Restore into a staging database first. Do not restore directly over production until incident command has approved the data-loss window.

export AWS_REGION="<your-backup-bucket-region>"
export BACKUP_URI="s3://agent-bom-prod-backups/agent-bom/postgres/agent-bom-YYYYMMDDTHHMMSSZ.dump"
export RESTORE_POSTGRES_URL="postgresql://agent_bom:REDACTED@staging-postgres:5432/agent_bom"

deploy/ops/restore-postgres-backup.sh \
  "$BACKUP_URI" \
  "$RESTORE_POSTGRES_URL" \
  "$AWS_REGION"

Verify tenant-aware tables after restore:

psql "$RESTORE_POSTGRES_URL" -c "select count(*) from audit_log;"
psql "$RESTORE_POSTGRES_URL" -c "select team_id, count(*) from audit_log group by team_id order by team_id;"
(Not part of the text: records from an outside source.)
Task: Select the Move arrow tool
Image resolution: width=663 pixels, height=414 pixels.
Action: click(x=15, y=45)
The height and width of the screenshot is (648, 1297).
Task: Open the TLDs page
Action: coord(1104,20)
Then run the control-plane smoke checks against the restored environment:

scripts/deploy/verify-eks-reference.sh \
  --cluster-name corp-ai \
  --region "$AWS_REGION" \
  --namespace agent-bom

Production Restore Checklist¶

Freeze scan schedules and external pushes before restore.
Snapshot the current database if it is still reachable.
Restore to a new database or schema first when time allows.
Verify row counts, tenant distribution, audit export, and auth key state.
Point the API deployment at the restored database.
Restart API, worker, gateway, and UI deployments.
Re-run health, metrics, and signed compliance evidence checks.
Record the backup URI, operator, approval, start time, end time, and data loss window in the incident record.

CI Guardrail¶

The backup workflow seeds synthetic tenant data, dumps it, wipes the database, restores through the production restore script, and verifies row counts plus tenant distribution. It runs on backup-script/template changes and weekly to catch upstream image drift.